To construct a molecular DNA clone containing a tandem dimmer of the PCV2 genome, the PCR product containing the complete PCV2 genome was first ligated into the advanTAge plasmid vector (Clontech, Palo Alto, Calif.). Escherichia coli DH5{alpha} competent cells were transformed. The recombinant plasmids were verified by restriction enzyme digestion. The full-length PCV2 genomic DNA was excised from the advanTAge vector by digestion with the SacII restriction enzyme. The digested PCV2 genomic DNA was ligated with T4 DNA ligase at 37°C for only 10 min, which favors the production of tandem dimmers. The tandem dimmers were subsequently cloned into the pBluescript SK (pSK) vector (Stratagene, La Jolla, Calif.) (Fig. 1). Recombinant plasmids containing tandem dimmers of the PCV2 genome (referred to as the PCV2 molecular DNA clone) were confirmed by PCR, restriction enzyme digestion, and DNA sequencing. The DNA concentration of the recombinant plasmids was determined spectrophotometrically.

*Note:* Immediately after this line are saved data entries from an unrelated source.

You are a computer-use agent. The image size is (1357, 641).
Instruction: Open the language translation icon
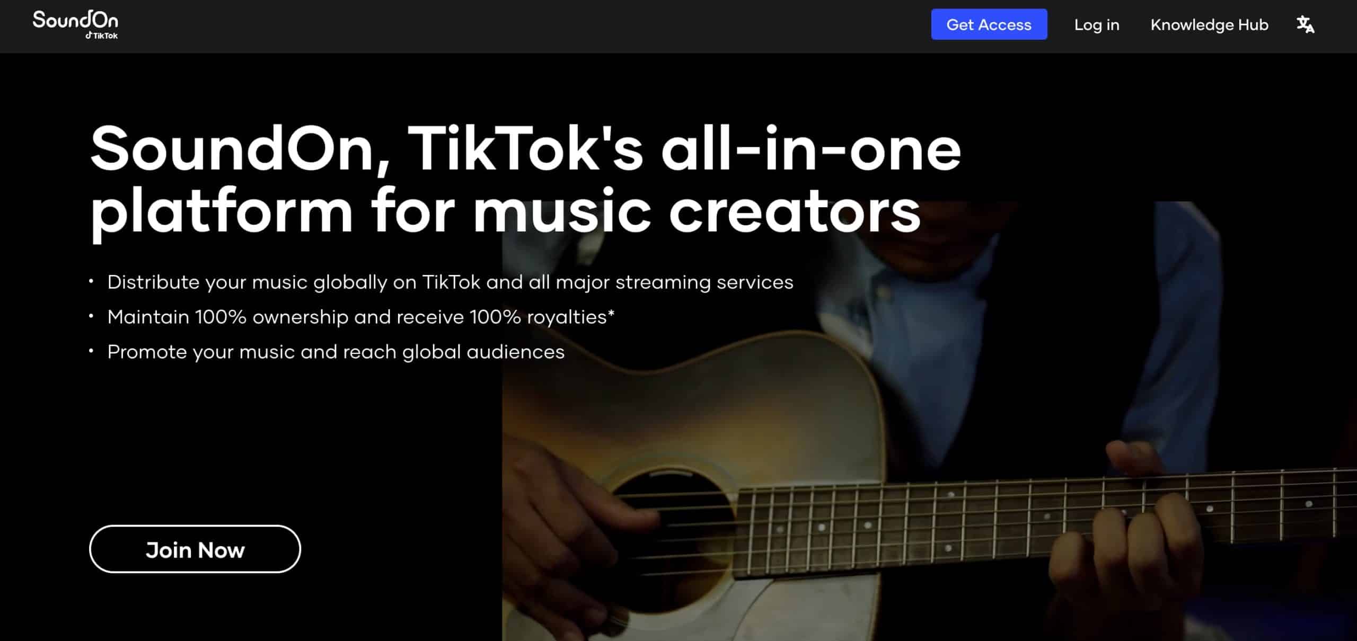[x=1305, y=24]
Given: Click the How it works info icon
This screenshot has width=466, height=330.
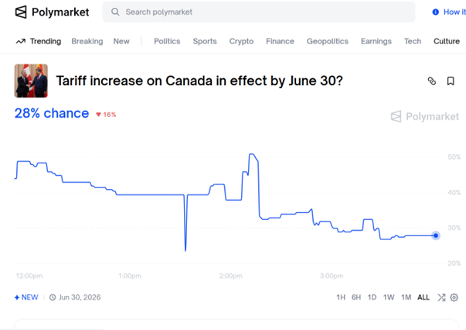Looking at the screenshot, I should tap(436, 12).
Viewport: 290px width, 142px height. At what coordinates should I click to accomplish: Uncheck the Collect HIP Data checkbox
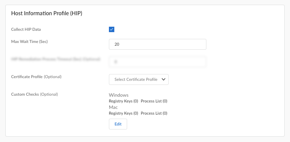pyautogui.click(x=112, y=29)
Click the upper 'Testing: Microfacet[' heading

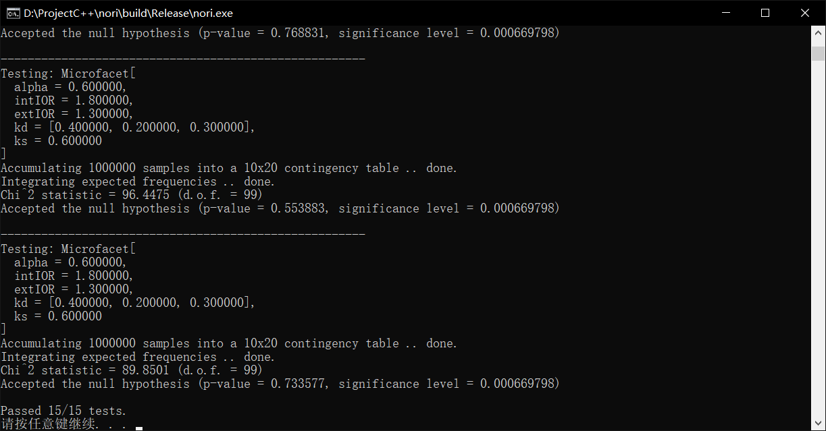tap(68, 74)
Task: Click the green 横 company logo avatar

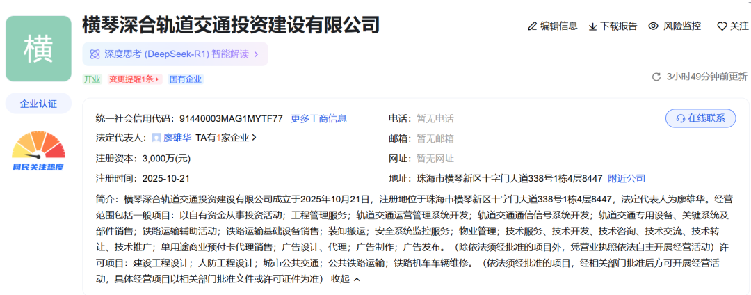Action: 38,49
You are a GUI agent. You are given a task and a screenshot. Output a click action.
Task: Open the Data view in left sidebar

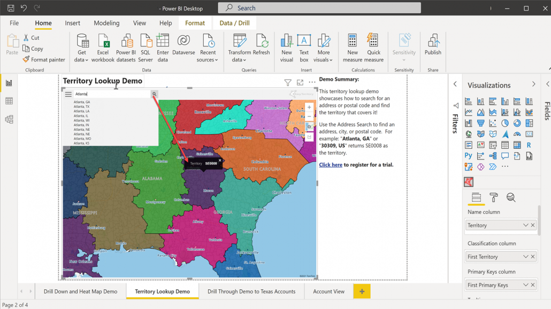click(x=9, y=101)
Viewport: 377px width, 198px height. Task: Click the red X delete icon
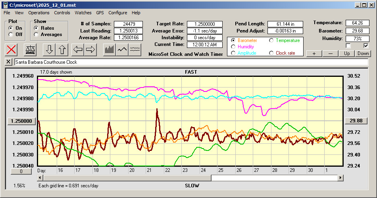pos(12,50)
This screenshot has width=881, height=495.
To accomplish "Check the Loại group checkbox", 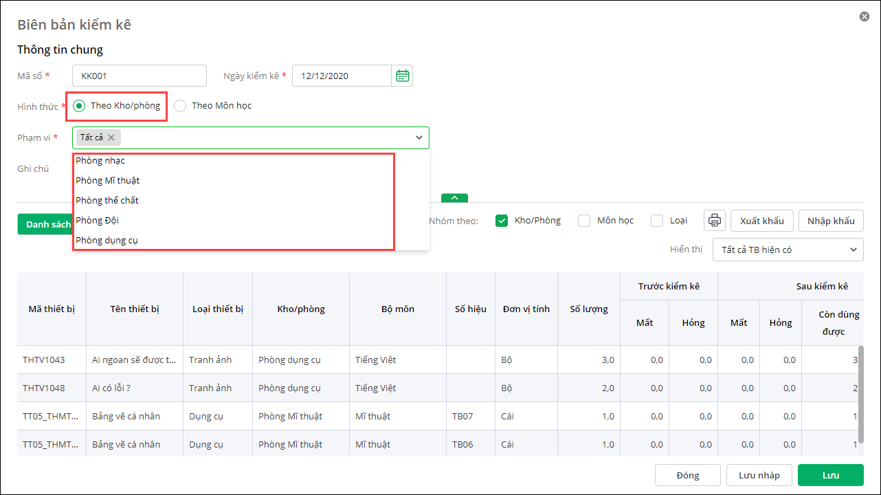I will 657,221.
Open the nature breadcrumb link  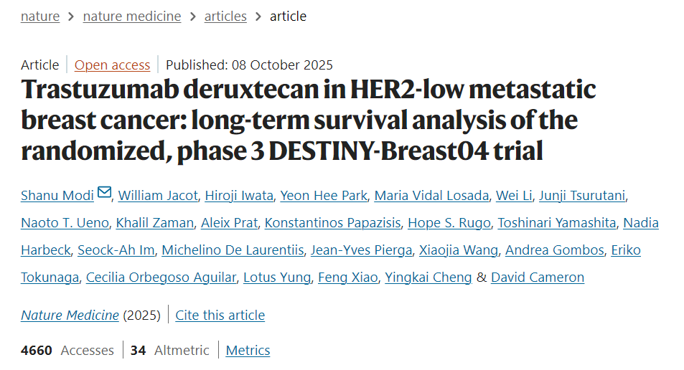[40, 16]
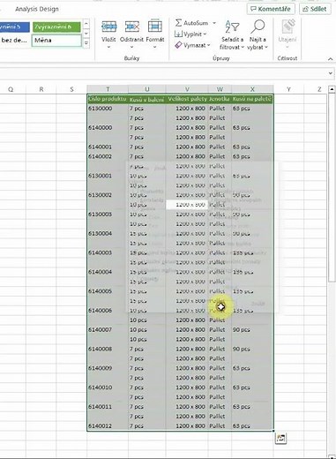Click the paste options icon below table
Screen dimensions: 336x459
tap(280, 438)
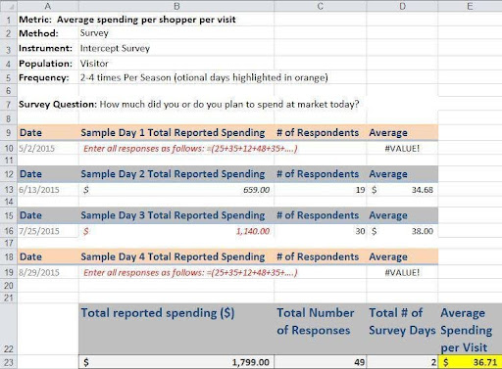Click the 659.00 total spending cell
The image size is (502, 369).
pyautogui.click(x=176, y=190)
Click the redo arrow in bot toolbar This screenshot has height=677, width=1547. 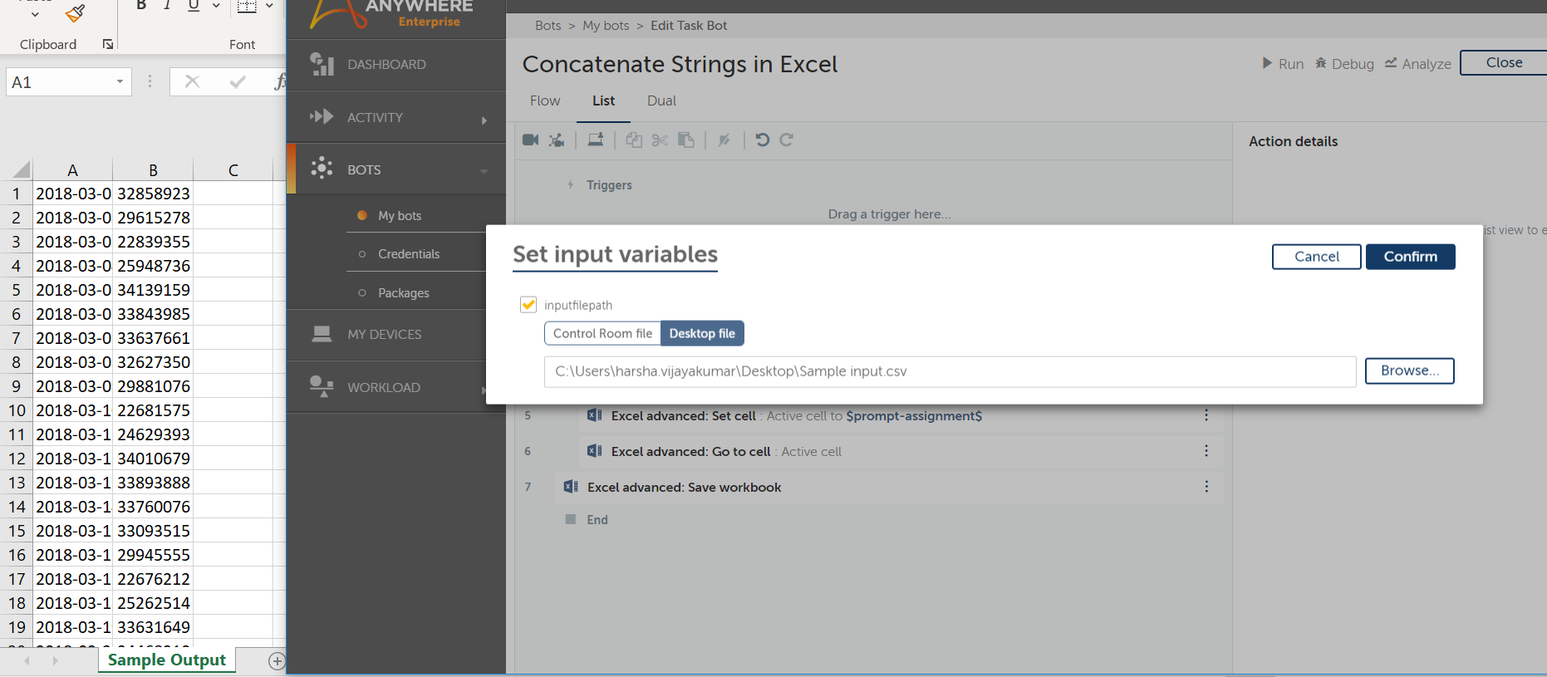click(x=787, y=140)
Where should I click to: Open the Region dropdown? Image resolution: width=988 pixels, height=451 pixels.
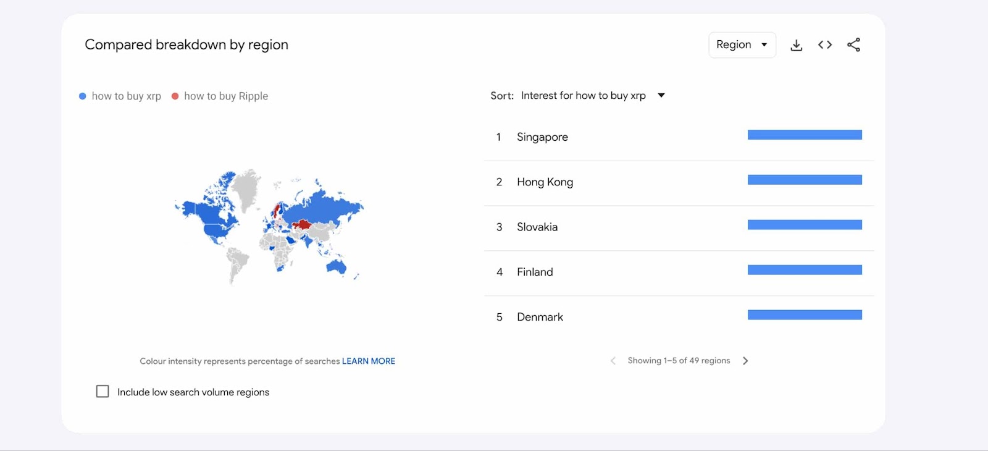pyautogui.click(x=742, y=45)
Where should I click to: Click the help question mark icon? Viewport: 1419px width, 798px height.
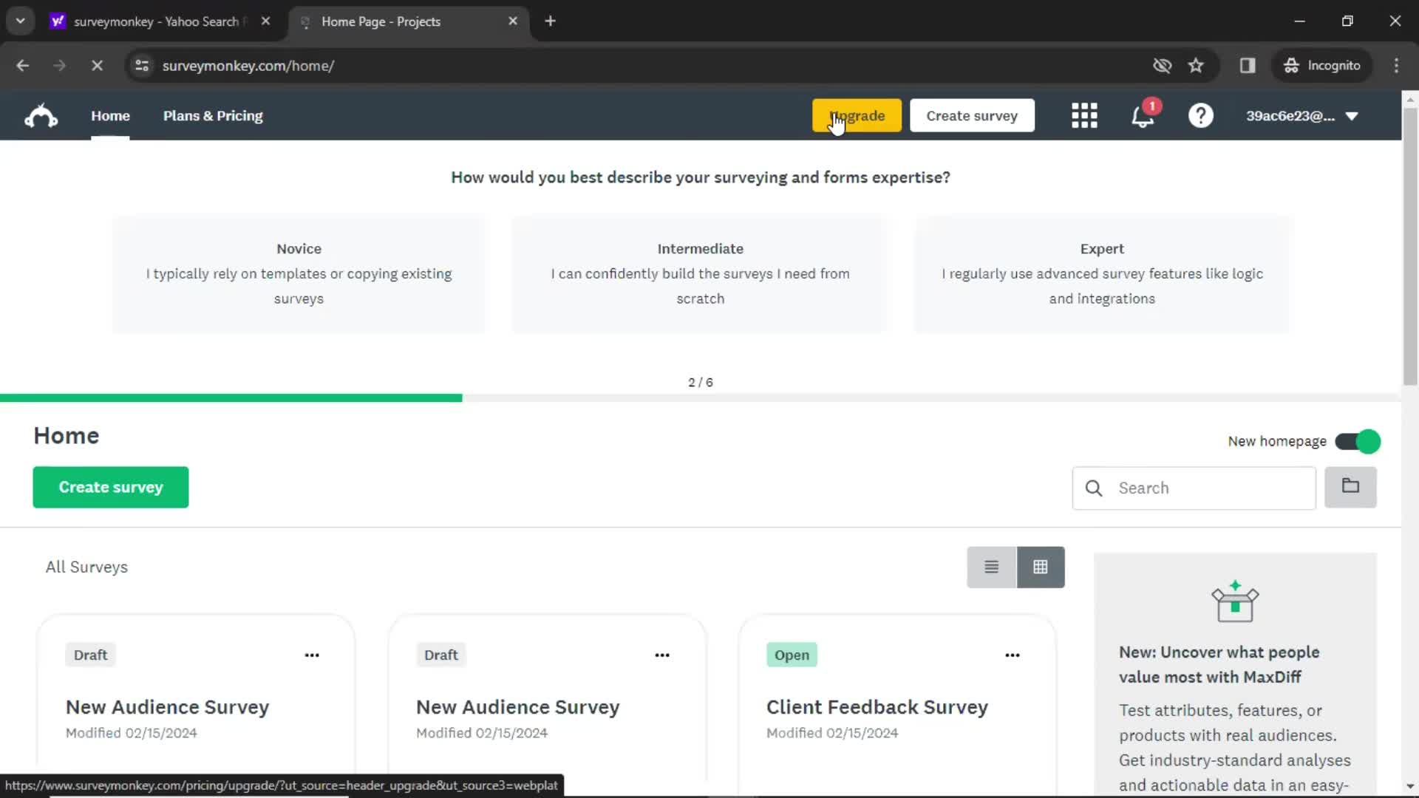pyautogui.click(x=1199, y=116)
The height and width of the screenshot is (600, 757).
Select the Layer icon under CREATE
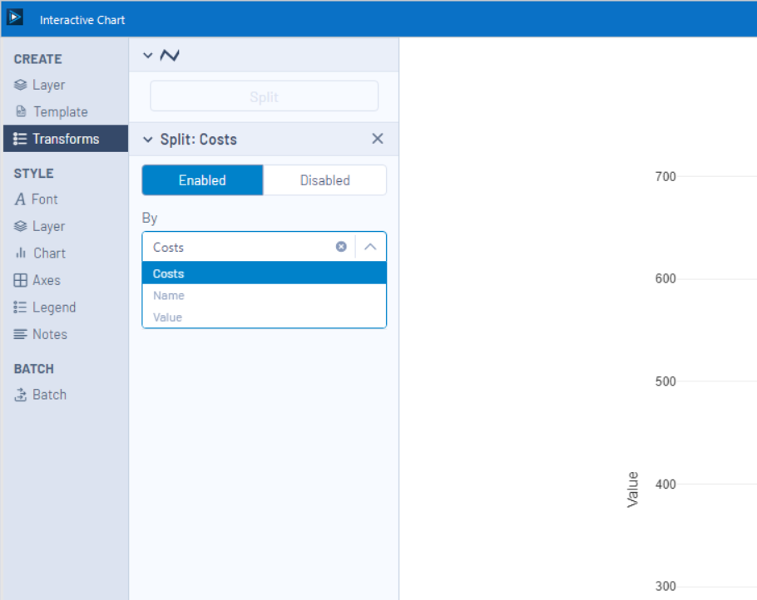pos(21,85)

In vitro transfection with PCV2 molecular DNA clone and generation of a biologically pure and homogeneous PCV2 infectious virus stock. To test the infectivity of the molecular DNA clone in vitro, PK-15 cells free of PCV1 contamination were grown in eight-well LabTek chamber slides. When the PK-15 cells reached about 85% confluency, cells were transfected with the molecular DNA clone using Lipofectamine Plus Reagents according to the protocol supplied by the manufacturer (Life Technologies, Inc). Mock-transfected cells with empty pSK vector were included as controls. Three days after transfection, the cells were fixed with a solution containing 80% acetone and 20% methanol at 4°C for 20 min and an immunofluorescence assay (IFA) using a PCV2-specific rabbit polyclonal antiserum was performed to determine the in vitro infectivity of the molecular DNA clone (see below).

To generate a biologically pure and homogeneous PCV2 infectious virus stock for the animal inoculation experiment, PK-15 cells free of PCV1 contamination were cultivated in T-25 culture flasks and transfected with the PCV2 molecular DNA clone. Briefly, PK-15 cells were grown to about 85% confluency in T-25 flasks. The cells were washed once with sterile phosphate-buffered saline (PBS) buffer before transfection. For each transfection reaction in a T-25 flask, 12 µg of the PCV2 plasmid DNA was mixed with 16 µl of Plus Reagent in 0.35 ml of MEM. A flask of mock-transfected cells with empty pSK vector was included as the negative control. After incubation at room temperature for 15 min, 50 µl of Lipofectamine Reagent diluted in 0.35 ml of MEM was added to the mixture and was incubated at room temperature for another 15 min. The transfection mixture was then added to a T-25 flask of PK-15 cells containing 2.5 ml of fresh MEM. After incubation at 37°C for 3 h, the media were replaced with fresh MEM containing 2% fetal bovine serum and 1x antibiotics. The transfected cells were harvested at 3 days posttransfection and stored at -80°C until use. The infectious titer of the virus stock was determined by IFA (see below).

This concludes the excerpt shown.